Failure to Assess Resident Before Leaving Medications at Bedside
Penalty
Summary
The deficiency involves the facility’s failure to assess a resident for the ability to safely self-administer medications before leaving medications at the bedside unsupervised. The resident had a diagnosis of hemiplegia affecting the left nondominant side and an Annual MDS showing a BIMS score of 15, indicating intact cognition. However, the resident’s EMR contained no Self-Administration of Medications assessment, and the Baseline Care Plan did not address self-medication. Despite this lack of assessment and care plan direction, staff practice resulted in medications being left in the resident’s room. During observation, the resident was noted to have a pill cup with two pills on the bedside table and stated she had a question about what the pills were.
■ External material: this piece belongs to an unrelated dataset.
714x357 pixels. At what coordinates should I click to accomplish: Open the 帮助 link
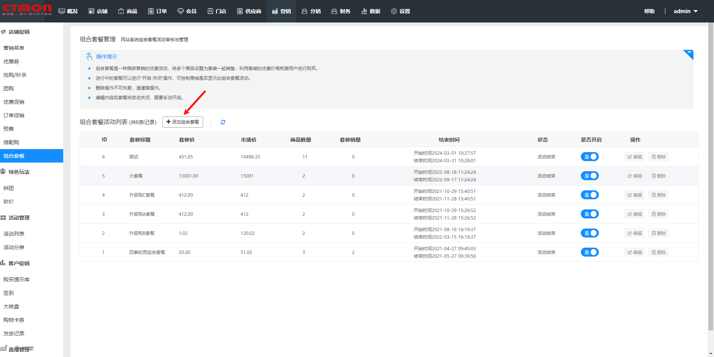[649, 11]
When a licensed nurse entered, the resident asked what the pills were; the nurse stated one looked like Tylenol but would need to check on the other pill and then said she needed to ask the CMA who had placed and left the medications in the room. The nurse removed the pills to consult the CMA. The resident reported she had never been assessed to self-administer medications to her recollection. When interviewed, administrative staff stated that residents appropriate for self-administration would be identified in the care plan after provider notification and an order, and also stated that medications should not be left at the bedside, which contrasted with the observed practice and the facility’s own Medication Administration Policy referencing a Self-Administration Policy and Procedure.